What I'm getting at is: the Lutheran's positions and arguments relative to certain Reformed positions may have a kind of informal parallelism with Arminian positions and arguments; however, they have developed from two distinct starting points. The Arminian's positions _deform _(we say) certain principles intrinsic to Reformed theology, in order to get to their conclusions. The Lutheran's positions have more of an "outgrowth" relation to their own first-principles. There is a kind of consistency there, granting certain unchallengeable axioms.

To us, the Arminians are patently _inconsistent _with critical axioms of Reformed theology. So, challenging them at places where we might think the cognitive dissonance could break the spell (so to speak) seems like a reasonable course. That same idea doesn't fit a situation where a Reformed person might challenge a Lutheran; or _vice versa, _where a JCooper might challenge a Reformed person. It is much harder to show a person he's inconsistent with first-principles that the challenger doesn't understand as well as the owner does.
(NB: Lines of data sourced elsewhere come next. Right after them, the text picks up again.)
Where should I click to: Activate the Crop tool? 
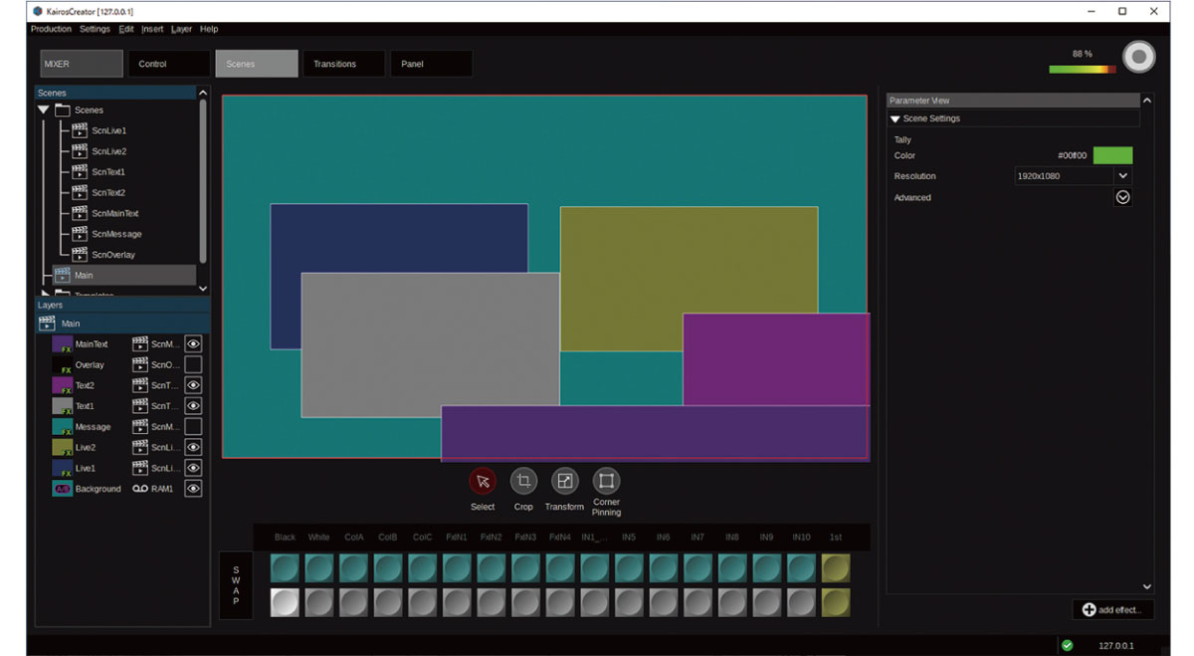[523, 482]
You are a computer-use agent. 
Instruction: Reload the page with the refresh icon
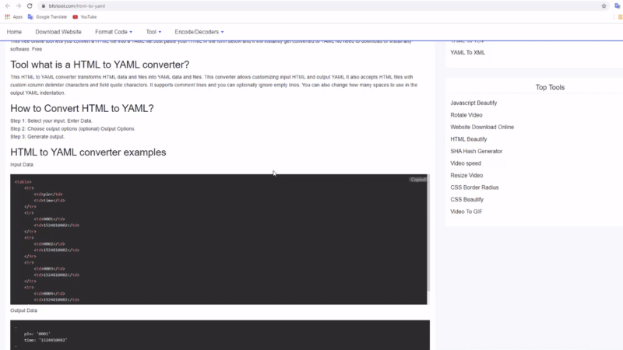pyautogui.click(x=30, y=5)
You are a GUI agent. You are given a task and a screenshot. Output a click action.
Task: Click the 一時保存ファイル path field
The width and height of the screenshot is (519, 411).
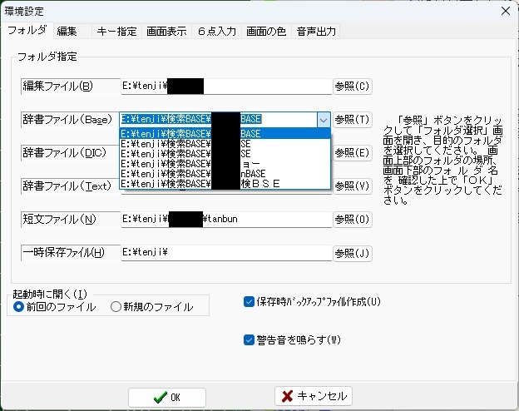point(225,253)
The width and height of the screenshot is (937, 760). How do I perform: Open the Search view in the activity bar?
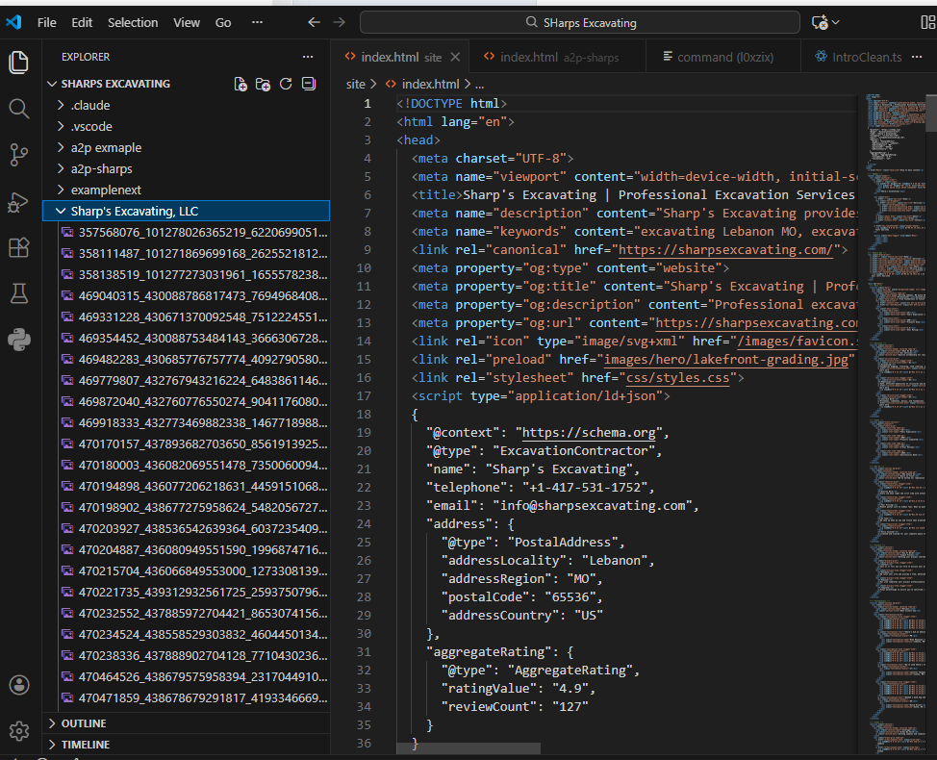(19, 109)
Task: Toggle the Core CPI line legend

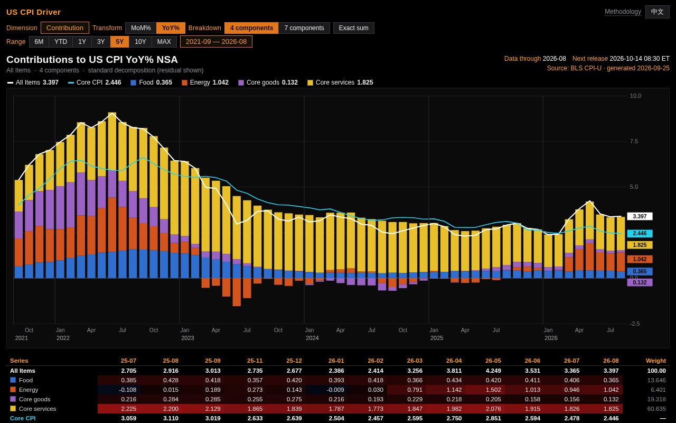Action: 95,82
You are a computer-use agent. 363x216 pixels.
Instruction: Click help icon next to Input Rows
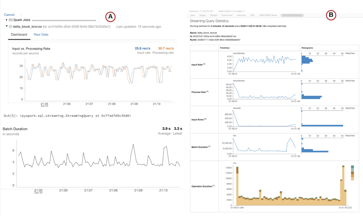click(205, 119)
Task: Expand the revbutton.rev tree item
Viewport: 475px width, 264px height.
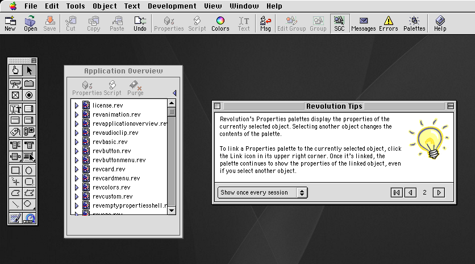Action: pos(77,151)
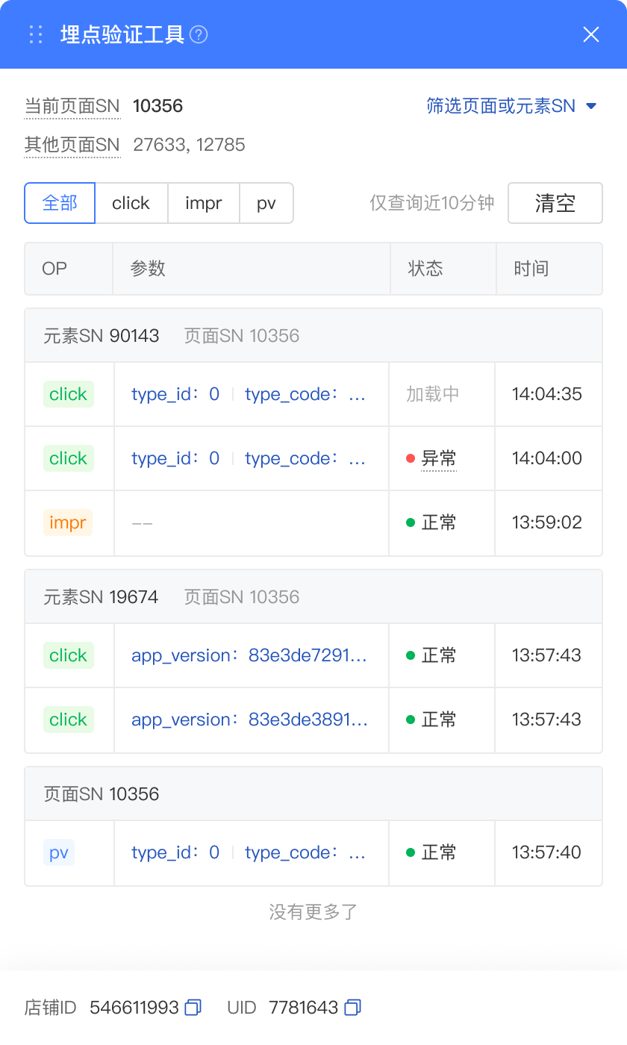This screenshot has height=1045, width=627.
Task: Open help question mark icon
Action: coord(199,34)
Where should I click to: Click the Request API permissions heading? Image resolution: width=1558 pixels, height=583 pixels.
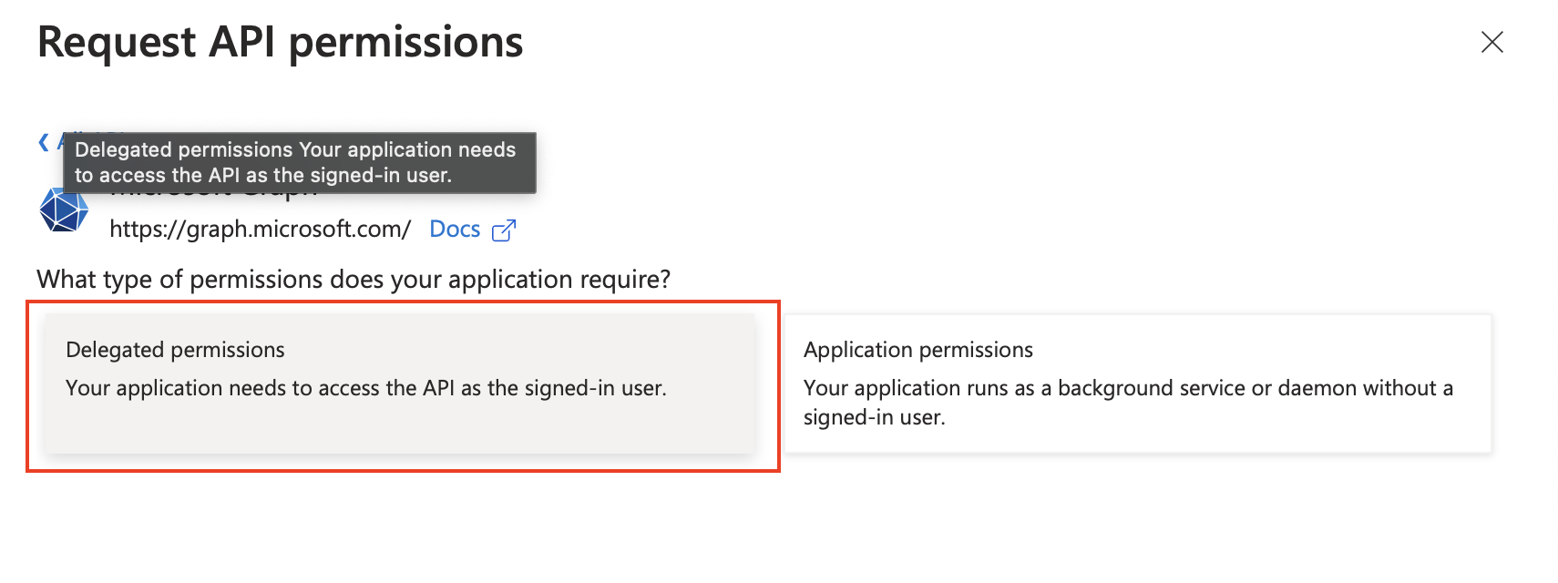click(x=280, y=42)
JCooper has his own story of travel and discovery of Lutheran first-principles. That journey included a sojourn in the "Reformed" world, beginning with slipping out of broadly Baptist culture into Reformed (Particular) Baptist theology/piety/practice, and then from there into Presbyterian (Reformed) theology/piety/practice. Whether he realized it (or when he realized it), he was seeking and hadn't yet found his secure mooring place.

I don't think JCooper caught hold of Reformed axioms (or recognized them at the time he was in those circles) enough to critique them as well as he might like. In my opinion, he was still too close to his formative cast of mind in "evangelical" culture to know the roots of Reformed theology as distinct, in the time he was engaged there.

When it came to the certainties he was most sure about (or at least the things he knew weren't sure to him), he realized that the Presbyterian Confession wasn't able to give him what he sought. I don't know what it was for him (you'd have to ask him)--perhaps it was the Lutheran Law-Gospel predicate of biblical interpretation--but in any case, he found the security he needed in the Lutheran Confession. And that experience then shapes his review of the theologies and cultures he left behind and passed through on his way.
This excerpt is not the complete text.